Tracking your team’s work with Azure DevOps can be very productive. Here we explain some concepts that will help you understand how this tool functions.
Microsoft Azure DevOps, previously known as Visual Studio Team Services (VSTS), is a Software as a Service (SaaS) solution, which helps software development teams in building, testing, and deploying applications. It contains five major services: Source Control, Testing, Pipelines, Artifacts, and Work Item Tracking, which give the teams the necessary tools to complete the entire Software Development Life Cycle (SDLC) of the project.
After many years of using it at Hexacta, we have seen excellent results in the productivity of our teams and in the quality of products that are built. Thanks to this, we really recommend this tool for your development teams.
Content related: Devops: a cultural change to achieve agility
Tracking team’s work
One of the great advantages of this platform is the ability to track and manage the work of your teams.
It is easy to start with and have an excellent user experience which your teams will enjoy. However, the configuration piece can be a bit overwhelming. There are too many concepts and relationships to learn, and it is easy to get lost.
With this article, we hope to help you with that. In this infographic, we explain the model of Work Item Tracking in Azure DevOps. If you are familiar with Entity Relationship Diagram (ERD), this will make a lot of sense to you. Even though the Microsoft documentation for this platform is great and has a lot of information, we were not able to find this type of explanation of the Work Item Tracking model. This is our humble contribution to the community by filling that gap.
Remember that you will need at least some basic knowledge/experience in the concepts below to better understand them. If you don’t have it, we recommend just playing a bit with the tool to gain your own knowledge. Do not forget that you can create an account for free.
The big picture first
- In a Microsoft Azure DevOps subscription, you can have one or many Team Projects.

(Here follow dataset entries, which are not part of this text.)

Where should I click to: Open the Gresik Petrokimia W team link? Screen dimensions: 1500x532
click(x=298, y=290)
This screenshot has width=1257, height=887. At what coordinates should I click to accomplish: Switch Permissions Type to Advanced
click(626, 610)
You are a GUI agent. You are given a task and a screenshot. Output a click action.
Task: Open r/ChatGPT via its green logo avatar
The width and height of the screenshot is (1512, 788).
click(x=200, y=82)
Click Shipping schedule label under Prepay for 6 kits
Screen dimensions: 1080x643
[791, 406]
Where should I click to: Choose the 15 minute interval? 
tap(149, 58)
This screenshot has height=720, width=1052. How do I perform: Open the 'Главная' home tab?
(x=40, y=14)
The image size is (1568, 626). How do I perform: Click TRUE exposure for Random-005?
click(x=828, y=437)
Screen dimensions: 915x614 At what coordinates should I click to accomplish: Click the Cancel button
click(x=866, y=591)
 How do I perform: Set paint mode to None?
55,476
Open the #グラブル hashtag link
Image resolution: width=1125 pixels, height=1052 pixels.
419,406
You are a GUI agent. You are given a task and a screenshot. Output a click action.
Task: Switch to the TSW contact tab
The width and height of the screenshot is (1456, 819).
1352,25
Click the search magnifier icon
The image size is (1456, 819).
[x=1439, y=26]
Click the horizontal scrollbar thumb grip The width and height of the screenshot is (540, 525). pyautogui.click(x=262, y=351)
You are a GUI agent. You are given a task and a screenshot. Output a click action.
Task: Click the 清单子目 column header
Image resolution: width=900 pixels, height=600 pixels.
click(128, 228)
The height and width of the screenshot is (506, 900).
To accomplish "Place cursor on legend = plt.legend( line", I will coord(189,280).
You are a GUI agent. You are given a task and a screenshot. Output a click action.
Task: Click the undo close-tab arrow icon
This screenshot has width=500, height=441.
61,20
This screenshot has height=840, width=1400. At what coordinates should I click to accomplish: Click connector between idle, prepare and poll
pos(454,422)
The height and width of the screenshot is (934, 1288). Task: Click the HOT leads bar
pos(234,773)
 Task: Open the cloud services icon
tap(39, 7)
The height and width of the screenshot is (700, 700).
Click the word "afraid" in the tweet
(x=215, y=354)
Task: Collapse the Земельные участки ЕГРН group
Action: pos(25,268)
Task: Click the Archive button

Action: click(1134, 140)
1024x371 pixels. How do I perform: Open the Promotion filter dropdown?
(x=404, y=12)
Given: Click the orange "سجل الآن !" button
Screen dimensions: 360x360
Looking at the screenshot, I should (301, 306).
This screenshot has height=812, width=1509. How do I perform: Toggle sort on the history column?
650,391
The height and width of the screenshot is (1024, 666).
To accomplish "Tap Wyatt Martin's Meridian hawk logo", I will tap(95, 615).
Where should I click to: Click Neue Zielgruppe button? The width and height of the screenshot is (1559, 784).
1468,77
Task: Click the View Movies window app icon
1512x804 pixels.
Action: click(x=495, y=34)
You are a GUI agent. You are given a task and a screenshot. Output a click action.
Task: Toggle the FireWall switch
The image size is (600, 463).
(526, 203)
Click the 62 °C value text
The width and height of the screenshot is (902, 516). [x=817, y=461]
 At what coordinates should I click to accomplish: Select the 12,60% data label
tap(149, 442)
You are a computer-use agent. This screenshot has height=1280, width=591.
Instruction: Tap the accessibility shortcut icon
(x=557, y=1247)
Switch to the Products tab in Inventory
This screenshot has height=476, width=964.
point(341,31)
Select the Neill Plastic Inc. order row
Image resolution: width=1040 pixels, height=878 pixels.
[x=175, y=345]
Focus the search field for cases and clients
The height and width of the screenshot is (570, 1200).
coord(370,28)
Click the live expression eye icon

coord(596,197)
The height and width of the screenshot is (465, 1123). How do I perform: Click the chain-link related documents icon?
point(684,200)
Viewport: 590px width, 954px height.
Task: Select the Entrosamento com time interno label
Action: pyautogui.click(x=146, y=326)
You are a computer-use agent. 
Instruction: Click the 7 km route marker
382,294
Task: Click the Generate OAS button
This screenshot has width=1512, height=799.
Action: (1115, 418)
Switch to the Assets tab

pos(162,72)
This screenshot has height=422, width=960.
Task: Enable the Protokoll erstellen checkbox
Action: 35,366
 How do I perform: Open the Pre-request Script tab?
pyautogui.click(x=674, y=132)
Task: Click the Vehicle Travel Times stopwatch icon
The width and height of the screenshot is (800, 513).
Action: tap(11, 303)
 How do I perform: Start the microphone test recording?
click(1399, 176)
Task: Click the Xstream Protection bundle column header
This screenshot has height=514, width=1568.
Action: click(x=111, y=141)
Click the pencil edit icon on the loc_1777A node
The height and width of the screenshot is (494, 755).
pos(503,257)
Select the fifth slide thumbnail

- The five major services of Azure DevOps are linked to the Team Projects.
- A Team Project could contain one or many Teams. The Team concept helps you organize the tasks of a group of people working in a specific area of your organization.
- One question that might appear is, “Should I create a Team Project for each of my Teams or should I have one Team Project with many Teams inside?” There are pros and cons for each way, but Microsoft recommends the second.
The entities and relationships in the work item tracking model
Here are some tips to help you understand this graphic.
- At the subscription level, you will have a list of available templates.
- When you create a Team Project, you choose one template to define your Process.
- The Process defines the work item types and the backlog levels that you will have.
- At the Team Project level, you define which areas and iterations your teams will use.
- Both areas and iterations are defined in a hierarchical structure, like a tree of a parent and child’s nodes.
- When you create a Team inside a Team Project, you need to define which subset of areas and which subset of iterations that particular Team will work on. This is something important because that defines what that team will be able to see in their boards.
- Each team will have two boards: the Sprint board and the Kanban board.
- The Sprint board will show all iteration level work item types, which are in the current iteration of the team and are in one of the areas assigned to the team. For its part, the Kanban board shows all active work items of a given level (portfolio or requirements), which are in one of the areas assigned to the team.
To Sum Up
Tracking your work using a tool like Azure DevOps will give your teams a better organization that will end up in an increase in productivity and quality. By better understanding the concepts and relationships explained in this article, we hope you will be much more prepared to configure the tool to fit the need of your development teams.